* [Exercise requirements] Copy exactly, and copy nothing else: the line that contains "Task: Select the Diluted Shares toggle" and all lines after it in the listing, without pictures.

* [Data in this exercise]
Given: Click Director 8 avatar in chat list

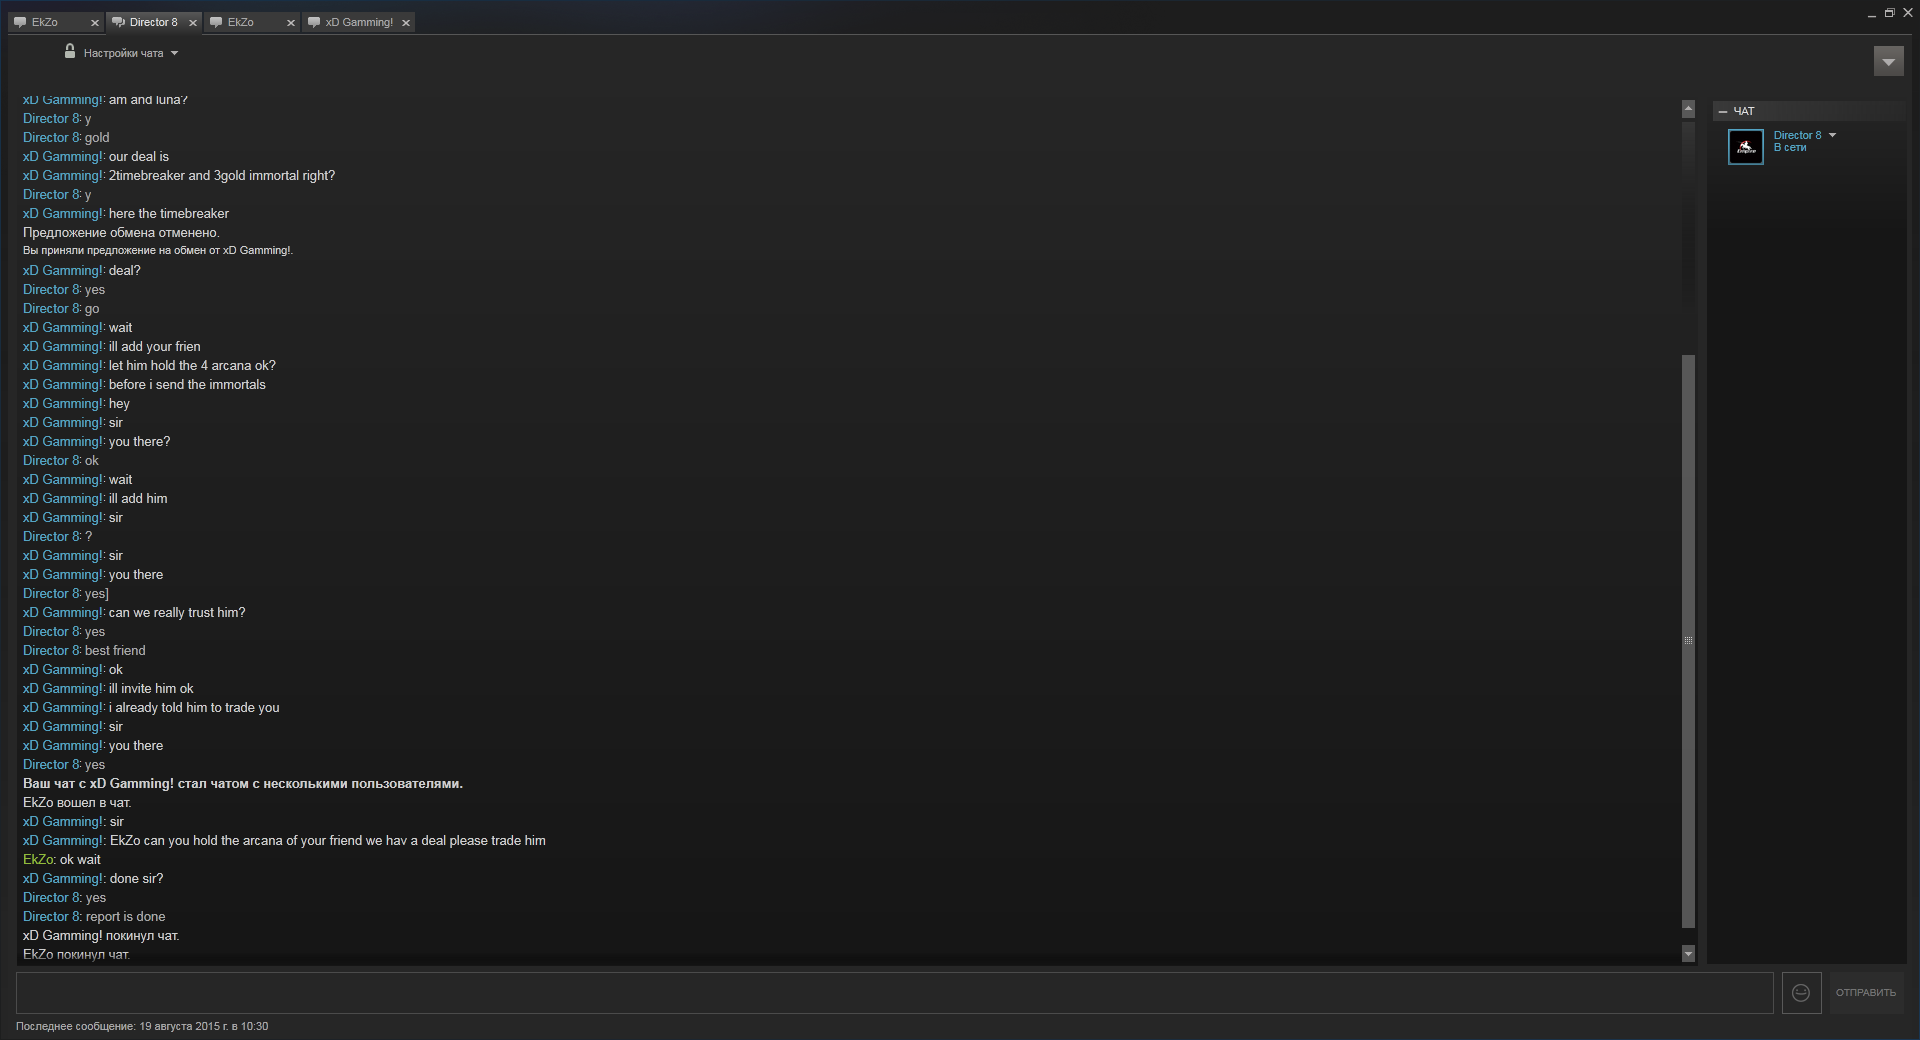Looking at the screenshot, I should click(1746, 147).
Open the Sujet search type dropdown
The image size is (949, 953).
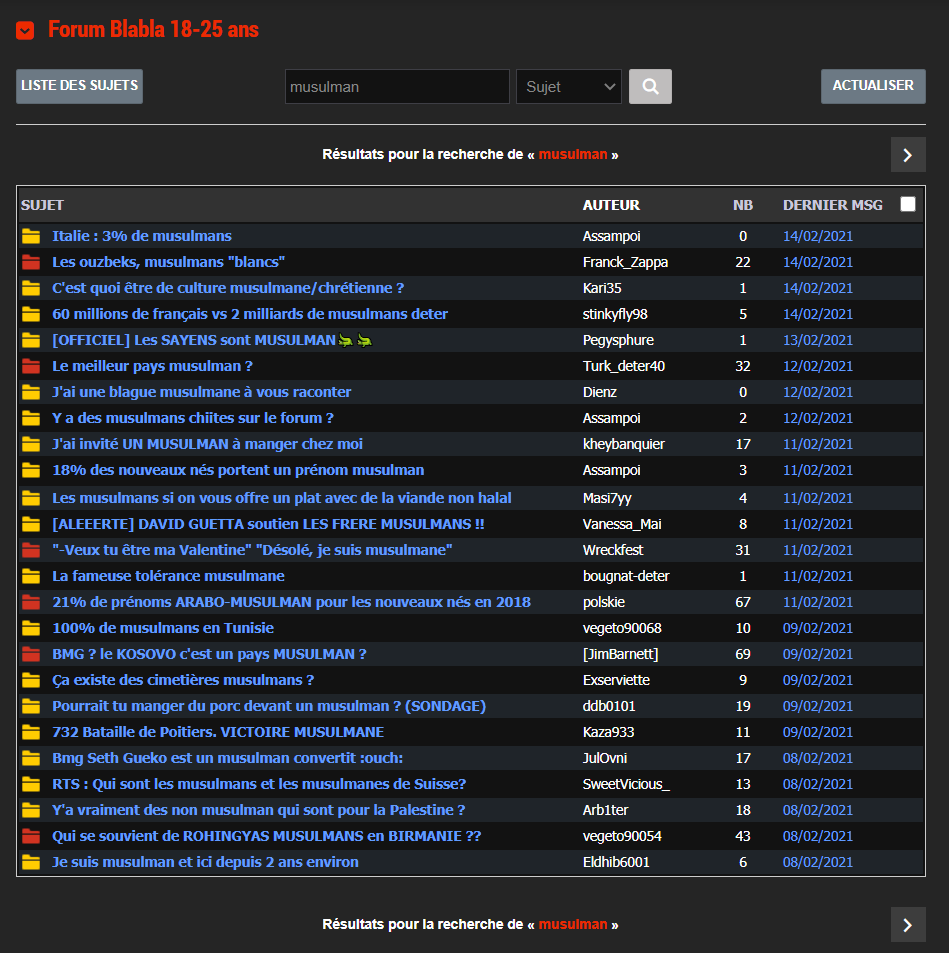(x=568, y=87)
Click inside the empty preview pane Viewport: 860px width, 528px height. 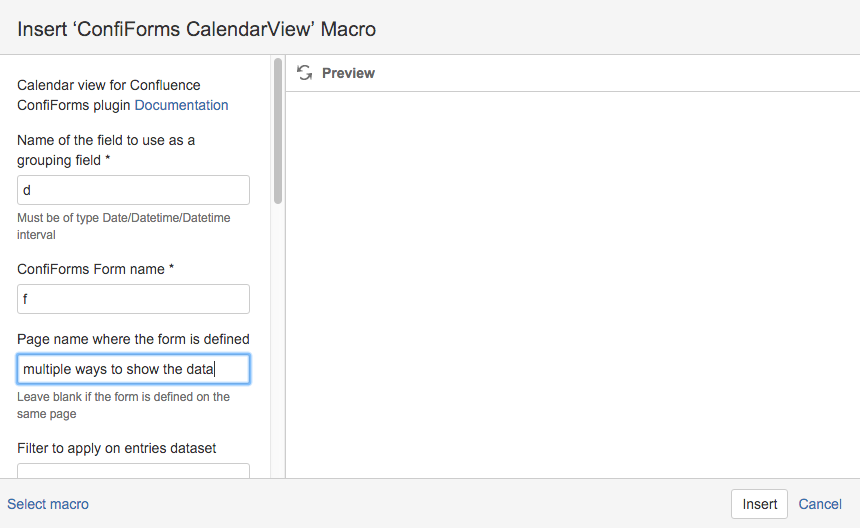573,285
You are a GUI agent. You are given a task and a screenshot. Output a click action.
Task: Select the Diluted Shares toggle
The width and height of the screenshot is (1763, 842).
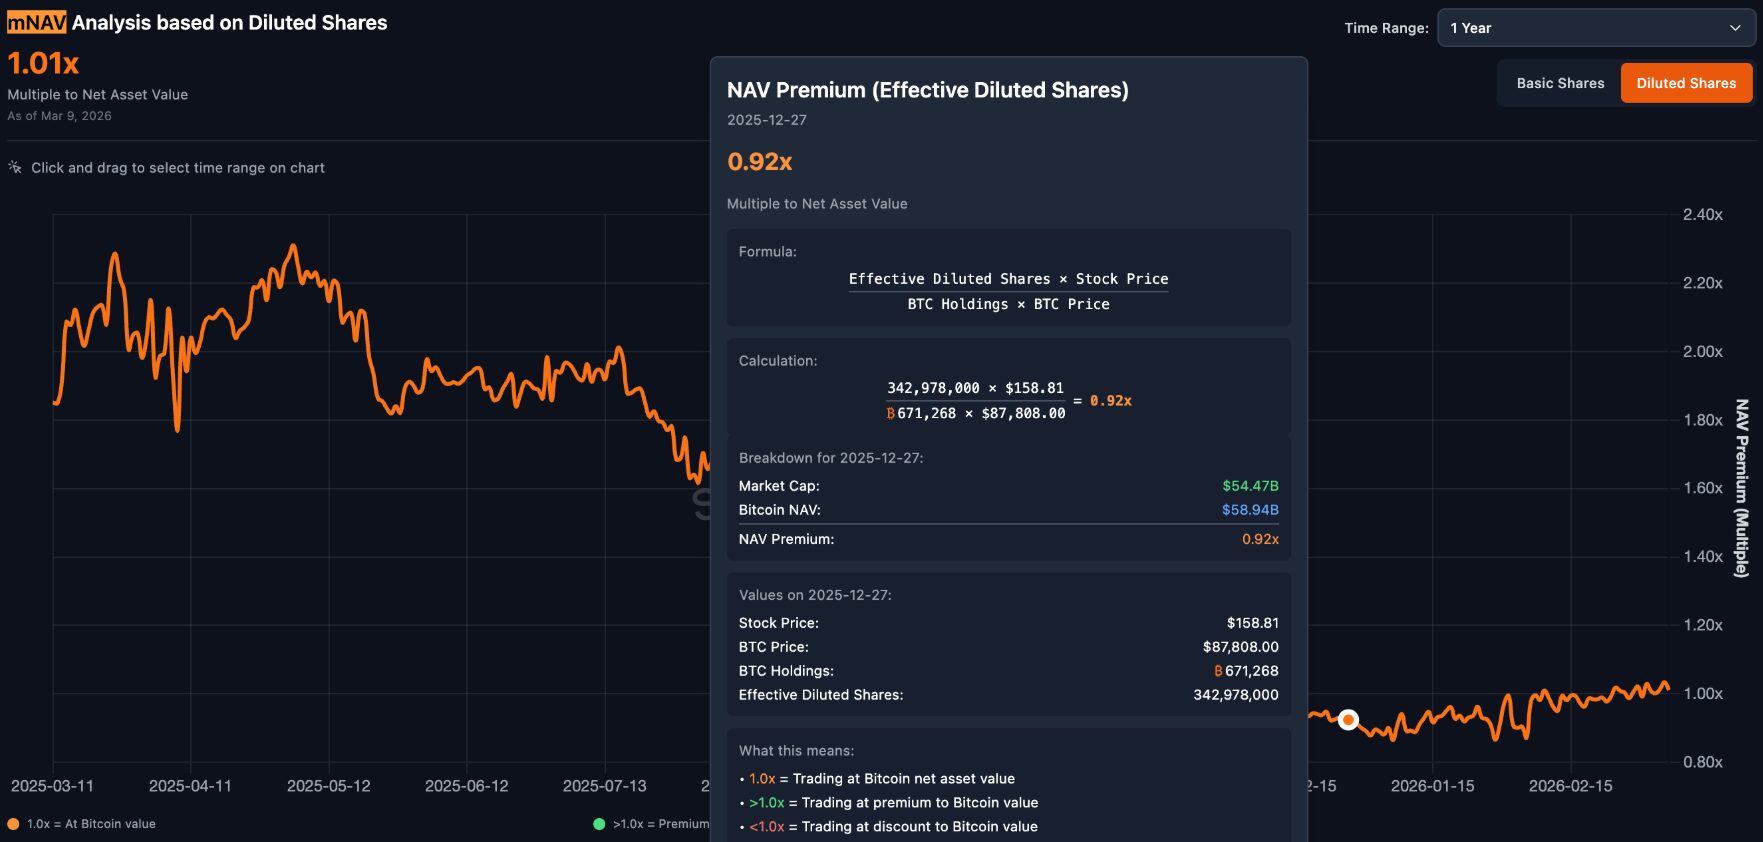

* [Response to this task]
Task: Select the Diluted Shares toggle
The width and height of the screenshot is (1763, 842).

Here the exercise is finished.